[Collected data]
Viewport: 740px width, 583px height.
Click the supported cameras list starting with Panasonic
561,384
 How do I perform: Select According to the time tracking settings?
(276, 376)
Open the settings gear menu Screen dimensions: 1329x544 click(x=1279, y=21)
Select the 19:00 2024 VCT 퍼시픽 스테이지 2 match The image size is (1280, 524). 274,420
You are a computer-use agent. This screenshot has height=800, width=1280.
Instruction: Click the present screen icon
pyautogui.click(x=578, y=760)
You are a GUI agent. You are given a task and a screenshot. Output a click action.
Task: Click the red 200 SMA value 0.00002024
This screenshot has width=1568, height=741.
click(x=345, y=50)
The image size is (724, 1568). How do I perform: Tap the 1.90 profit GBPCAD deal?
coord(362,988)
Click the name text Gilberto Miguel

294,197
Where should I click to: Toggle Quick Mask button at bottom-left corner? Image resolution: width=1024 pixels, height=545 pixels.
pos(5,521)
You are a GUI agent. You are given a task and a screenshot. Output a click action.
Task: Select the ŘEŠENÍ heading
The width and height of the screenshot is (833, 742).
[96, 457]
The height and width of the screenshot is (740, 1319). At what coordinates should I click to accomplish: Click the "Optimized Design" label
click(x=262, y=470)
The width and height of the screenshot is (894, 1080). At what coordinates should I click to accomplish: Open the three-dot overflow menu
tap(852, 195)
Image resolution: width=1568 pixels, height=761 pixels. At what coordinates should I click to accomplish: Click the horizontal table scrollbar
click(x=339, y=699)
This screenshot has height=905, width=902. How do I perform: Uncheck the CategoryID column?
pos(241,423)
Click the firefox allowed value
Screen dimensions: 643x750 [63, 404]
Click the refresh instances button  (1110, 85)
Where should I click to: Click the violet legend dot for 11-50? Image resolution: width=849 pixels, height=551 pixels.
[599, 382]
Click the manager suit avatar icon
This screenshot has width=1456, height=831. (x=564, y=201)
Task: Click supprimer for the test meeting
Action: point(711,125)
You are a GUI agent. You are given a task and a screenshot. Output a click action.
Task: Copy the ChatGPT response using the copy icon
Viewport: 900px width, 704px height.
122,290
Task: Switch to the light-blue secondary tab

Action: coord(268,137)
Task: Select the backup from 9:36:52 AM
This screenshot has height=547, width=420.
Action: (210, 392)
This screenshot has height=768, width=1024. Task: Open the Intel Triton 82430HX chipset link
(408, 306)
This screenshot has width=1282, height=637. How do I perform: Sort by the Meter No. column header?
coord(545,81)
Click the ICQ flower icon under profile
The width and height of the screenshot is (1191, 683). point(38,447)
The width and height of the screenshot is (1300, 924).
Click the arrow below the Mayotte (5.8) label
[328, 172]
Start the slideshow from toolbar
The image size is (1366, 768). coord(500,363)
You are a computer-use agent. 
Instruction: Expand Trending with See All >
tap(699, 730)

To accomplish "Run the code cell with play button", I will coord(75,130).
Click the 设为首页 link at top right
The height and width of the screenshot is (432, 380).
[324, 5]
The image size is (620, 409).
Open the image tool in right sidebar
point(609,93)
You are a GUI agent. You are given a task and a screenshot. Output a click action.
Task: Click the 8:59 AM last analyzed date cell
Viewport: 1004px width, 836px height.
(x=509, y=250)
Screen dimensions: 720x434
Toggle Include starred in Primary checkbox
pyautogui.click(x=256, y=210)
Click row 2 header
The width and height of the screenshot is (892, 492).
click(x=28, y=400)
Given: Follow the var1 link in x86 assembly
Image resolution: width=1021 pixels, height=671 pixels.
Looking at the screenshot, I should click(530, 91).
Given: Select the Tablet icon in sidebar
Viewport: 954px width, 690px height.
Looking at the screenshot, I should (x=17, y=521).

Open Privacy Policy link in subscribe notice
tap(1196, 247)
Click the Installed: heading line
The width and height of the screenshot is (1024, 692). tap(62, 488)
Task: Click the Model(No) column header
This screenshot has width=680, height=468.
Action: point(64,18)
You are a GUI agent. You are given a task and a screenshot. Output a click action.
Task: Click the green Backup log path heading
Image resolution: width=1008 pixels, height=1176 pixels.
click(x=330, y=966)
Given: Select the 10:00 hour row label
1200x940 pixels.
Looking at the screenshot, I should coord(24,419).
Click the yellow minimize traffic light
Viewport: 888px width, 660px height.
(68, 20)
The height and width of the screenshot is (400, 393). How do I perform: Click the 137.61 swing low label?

* [Work to be completed]
Transcribe all of the records exactly.

* [Answer to this exercise]
Viewport: 740px width, 583px height.
Click the supported cameras list starting with Panasonic
561,384
 How do I perform: Select According to the time tracking settings?
(276, 376)
Open the settings gear menu Screen dimensions: 1329x544 click(x=1279, y=21)
Select the 19:00 2024 VCT 퍼시픽 스테이지 2 match The image size is (1280, 524). 274,420
You are a computer-use agent. This screenshot has height=800, width=1280.
Instruction: Click the present screen icon
pyautogui.click(x=578, y=760)
You are a GUI agent. You are given a task and a screenshot. Output a click action.
Task: Click the red 200 SMA value 0.00002024
This screenshot has width=1568, height=741.
click(x=345, y=50)
The image size is (724, 1568). How do I perform: Tap the 1.90 profit GBPCAD deal?
coord(362,988)
Click the name text Gilberto Miguel

294,197
Where should I click to: Toggle Quick Mask button at bottom-left corner? Image resolution: width=1024 pixels, height=545 pixels.
pos(5,521)
You are a GUI agent. You are given a task and a screenshot. Output a click action.
Task: Select the ŘEŠENÍ heading
The width and height of the screenshot is (833, 742).
[96, 457]
The height and width of the screenshot is (740, 1319). At what coordinates should I click to accomplish: Click the "Optimized Design" label
click(x=262, y=470)
The width and height of the screenshot is (894, 1080). At what coordinates should I click to accomplish: Open the three-dot overflow menu
tap(852, 195)
Image resolution: width=1568 pixels, height=761 pixels. At what coordinates should I click to accomplish: Click the horizontal table scrollbar
click(x=339, y=699)
This screenshot has height=905, width=902. How do I perform: Uncheck the CategoryID column?
pos(241,423)
Click the firefox allowed value
Screen dimensions: 643x750 [63, 404]
Click the refresh instances button  (1110, 85)
Where should I click to: Click the violet legend dot for 11-50? Image resolution: width=849 pixels, height=551 pixels.
[599, 382]
Click the manager suit avatar icon
This screenshot has width=1456, height=831. (x=564, y=201)
Task: Click supprimer for the test meeting
Action: point(711,125)
You are a GUI agent. You are given a task and a screenshot. Output a click action.
Task: Copy the ChatGPT response using the copy icon
Viewport: 900px width, 704px height.
122,290
Task: Switch to the light-blue secondary tab

Action: coord(268,137)
Task: Select the backup from 9:36:52 AM
This screenshot has height=547, width=420.
Action: (210, 392)
This screenshot has height=768, width=1024. Task: Open the Intel Triton 82430HX chipset link
(408, 306)
This screenshot has width=1282, height=637. How do I perform: Sort by the Meter No. column header?
coord(545,81)
Click the ICQ flower icon under profile
The width and height of the screenshot is (1191, 683). point(38,447)
The width and height of the screenshot is (1300, 924).
Click the arrow below the Mayotte (5.8) label
[328, 172]
Start the slideshow from toolbar
The image size is (1366, 768). coord(500,363)
You are a computer-use agent. 
Instruction: Expand Trending with See All >
tap(699, 730)

To accomplish "Run the code cell with play button", I will coord(75,130).
Click the 设为首页 link at top right
The height and width of the screenshot is (432, 380).
[324, 5]
The image size is (620, 409).
Open the image tool in right sidebar
point(609,93)
You are a GUI agent. You are given a task and a screenshot. Output a click action.
Task: Click the 8:59 AM last analyzed date cell
Viewport: 1004px width, 836px height.
(x=509, y=250)
Screen dimensions: 720x434
Toggle Include starred in Primary checkbox
pyautogui.click(x=256, y=210)
Click row 2 header
The width and height of the screenshot is (892, 492).
click(x=28, y=400)
Given: Follow the var1 link in x86 assembly
Image resolution: width=1021 pixels, height=671 pixels.
Looking at the screenshot, I should click(530, 91).
Given: Select the Tablet icon in sidebar
Viewport: 954px width, 690px height.
Looking at the screenshot, I should (x=17, y=521).

Open Privacy Policy link in subscribe notice
tap(1196, 247)
Click the Installed: heading line
The width and height of the screenshot is (1024, 692). tap(62, 488)
Task: Click the Model(No) column header
This screenshot has width=680, height=468.
Action: point(64,18)
You are a GUI agent. You are given a task and a screenshot. Output a click action.
Task: Click the green Backup log path heading
Image resolution: width=1008 pixels, height=1176 pixels.
click(x=330, y=966)
Given: Select the 10:00 hour row label
1200x940 pixels.
Looking at the screenshot, I should coord(24,419).
Click the yellow minimize traffic light
Viewport: 888px width, 660px height.
(68, 20)
The height and width of the screenshot is (400, 393). How do I perform: Click the 137.61 swing low label?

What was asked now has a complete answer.